Elx negrx como eu, lindx, se sentia atraído por mim, valoriza meus traços, achava
bonito meu Black Power e meus lábios grossos, elx também entendia, sentia e
carregava a dor de minha pele, elx de certa forma ainda está comigo.
Aí
Satã, agora é a hora, é a hora que chego a história que motiva essa carta, meu
coração dói, meu peito também, eu tentei fugir ao máximo agora não dá mais.
Prezada
Madame, como já lhe disse, essa história tem aproximadamente cinco luas, das
quais três ou quatro não são boas
Satã
era uma história que tinha tudo para dar errado e deu.
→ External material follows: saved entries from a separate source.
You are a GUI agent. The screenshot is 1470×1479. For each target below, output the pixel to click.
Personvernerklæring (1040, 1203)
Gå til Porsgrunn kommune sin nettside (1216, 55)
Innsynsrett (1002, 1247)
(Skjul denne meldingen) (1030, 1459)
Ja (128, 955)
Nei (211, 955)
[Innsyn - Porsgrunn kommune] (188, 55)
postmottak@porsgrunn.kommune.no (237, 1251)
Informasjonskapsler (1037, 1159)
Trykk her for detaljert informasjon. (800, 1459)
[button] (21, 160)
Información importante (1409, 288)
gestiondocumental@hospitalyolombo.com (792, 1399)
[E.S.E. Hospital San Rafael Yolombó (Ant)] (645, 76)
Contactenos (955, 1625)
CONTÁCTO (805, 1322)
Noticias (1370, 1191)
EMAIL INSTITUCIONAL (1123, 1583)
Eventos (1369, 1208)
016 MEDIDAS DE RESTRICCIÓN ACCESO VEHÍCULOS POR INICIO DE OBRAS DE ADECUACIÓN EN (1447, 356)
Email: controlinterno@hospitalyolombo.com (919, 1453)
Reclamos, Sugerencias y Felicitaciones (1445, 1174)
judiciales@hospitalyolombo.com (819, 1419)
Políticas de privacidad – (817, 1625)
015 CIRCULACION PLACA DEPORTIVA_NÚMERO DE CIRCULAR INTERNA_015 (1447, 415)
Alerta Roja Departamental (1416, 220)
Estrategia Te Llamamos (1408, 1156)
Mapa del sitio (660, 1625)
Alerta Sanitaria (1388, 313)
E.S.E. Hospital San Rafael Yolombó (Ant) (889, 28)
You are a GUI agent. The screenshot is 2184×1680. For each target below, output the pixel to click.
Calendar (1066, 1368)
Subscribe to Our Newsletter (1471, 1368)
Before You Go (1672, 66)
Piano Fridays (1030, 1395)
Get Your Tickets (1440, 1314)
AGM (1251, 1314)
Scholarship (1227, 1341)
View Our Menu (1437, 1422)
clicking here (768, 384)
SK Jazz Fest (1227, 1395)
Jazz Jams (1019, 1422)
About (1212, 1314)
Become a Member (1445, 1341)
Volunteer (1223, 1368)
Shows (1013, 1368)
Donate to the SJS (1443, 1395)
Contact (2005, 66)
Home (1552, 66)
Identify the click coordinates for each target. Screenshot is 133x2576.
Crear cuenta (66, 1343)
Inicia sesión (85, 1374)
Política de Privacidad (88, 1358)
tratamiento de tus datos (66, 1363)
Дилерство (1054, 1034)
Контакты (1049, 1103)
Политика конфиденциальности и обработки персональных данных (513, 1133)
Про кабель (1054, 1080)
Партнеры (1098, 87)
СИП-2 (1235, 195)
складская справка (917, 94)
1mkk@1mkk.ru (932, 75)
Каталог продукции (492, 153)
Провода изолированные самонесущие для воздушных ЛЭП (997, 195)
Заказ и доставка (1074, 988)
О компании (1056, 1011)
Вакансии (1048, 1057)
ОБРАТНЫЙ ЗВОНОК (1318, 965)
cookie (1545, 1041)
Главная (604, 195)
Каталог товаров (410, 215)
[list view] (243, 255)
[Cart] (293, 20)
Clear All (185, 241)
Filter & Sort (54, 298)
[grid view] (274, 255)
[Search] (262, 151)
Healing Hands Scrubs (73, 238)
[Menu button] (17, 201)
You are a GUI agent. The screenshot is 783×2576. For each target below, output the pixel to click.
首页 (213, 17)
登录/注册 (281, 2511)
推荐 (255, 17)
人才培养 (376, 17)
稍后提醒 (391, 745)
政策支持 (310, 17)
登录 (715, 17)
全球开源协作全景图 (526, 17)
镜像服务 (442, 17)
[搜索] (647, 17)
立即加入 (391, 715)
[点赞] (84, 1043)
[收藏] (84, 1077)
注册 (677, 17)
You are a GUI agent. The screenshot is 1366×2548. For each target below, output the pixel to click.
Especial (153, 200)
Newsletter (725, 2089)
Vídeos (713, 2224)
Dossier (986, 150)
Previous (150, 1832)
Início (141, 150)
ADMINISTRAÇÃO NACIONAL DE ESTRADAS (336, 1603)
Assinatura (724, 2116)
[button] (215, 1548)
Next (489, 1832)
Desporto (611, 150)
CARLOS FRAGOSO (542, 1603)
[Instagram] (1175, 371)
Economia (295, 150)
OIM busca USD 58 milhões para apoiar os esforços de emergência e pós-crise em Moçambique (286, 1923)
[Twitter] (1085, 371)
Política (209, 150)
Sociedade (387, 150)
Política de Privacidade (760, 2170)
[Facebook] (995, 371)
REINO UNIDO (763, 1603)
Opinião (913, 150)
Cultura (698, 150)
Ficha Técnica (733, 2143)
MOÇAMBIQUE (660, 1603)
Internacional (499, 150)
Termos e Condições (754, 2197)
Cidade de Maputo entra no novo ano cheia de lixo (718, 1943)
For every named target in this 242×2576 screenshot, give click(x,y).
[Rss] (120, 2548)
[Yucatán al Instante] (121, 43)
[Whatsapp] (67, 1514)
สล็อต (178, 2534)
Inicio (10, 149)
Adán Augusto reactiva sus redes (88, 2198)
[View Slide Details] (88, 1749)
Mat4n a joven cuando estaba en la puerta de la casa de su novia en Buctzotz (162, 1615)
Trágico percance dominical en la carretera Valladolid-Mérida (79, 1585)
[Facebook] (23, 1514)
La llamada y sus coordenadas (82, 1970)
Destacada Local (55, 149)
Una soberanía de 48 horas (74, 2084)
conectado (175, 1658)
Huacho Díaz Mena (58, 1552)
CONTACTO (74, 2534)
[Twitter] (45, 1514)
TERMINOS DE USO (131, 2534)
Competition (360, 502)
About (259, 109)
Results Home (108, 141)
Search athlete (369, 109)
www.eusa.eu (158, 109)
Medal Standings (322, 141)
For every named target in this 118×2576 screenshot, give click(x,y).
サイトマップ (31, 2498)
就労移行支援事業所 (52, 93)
Satã não
vou ficar descrevendo detalhes dessa relação, pois não há necessidade, são
cinco luas muito recentes, as ultimas cinco luas, é importante dizer apenas que
foi uma relação muito difícil, impossível eu diria, marcada por muitas brigas,
eu morri muitas vezes, agora eu fênix estou em processo de renascimento.
Um
cigarro para organizar o raciocínio, a ligação materna, ouvir a voz materna me
acalma, depois vou conversar com minha antiga, minha mais antiga.
Satã eu
estou escrevendo para juntar os meus pedacinhos, estou quebradx, mas me
recuperando, entre os trancos e barrancos, entre os mortos e feridos resistindo
e re(existindo).
A Divina Comédia - Salvador Dali |
Conversando
com uma amiga, disse a ela que vejo meu corpo como uma gravura do Salvador Dali,
de a Divina Comédia, um corpo cheio de gavetas, disse a ela que algumas pessoas
ocupam muitas gavetas.
Ela me
lembrou que quem tem as chaves dessas gavetas sou eu, eu posso abri-las, mas
esvaziá-las e trancá-las novamente quando eu quiser, agora todas as gavetas
estão vazias, o vazio é importante, todas as chaves estão comigo, as gavetas
ficarão trancadas por algum tempo.
Satã eu
fiquei sem comer, sem conseguir dormir, eu chorei e olha que não sou de chorar.
Satã
quem conhece a arte da guerra sabe quando desistir da luta.
Satã
agora eu volto a ser eu, leio dos escombros de Pagú para
sair dos meus escombros, agora Satã minha armadura corpo está colocada e meu
turbante coroa também.
Satã
aos poucos de minhas cinzas começo a renascer.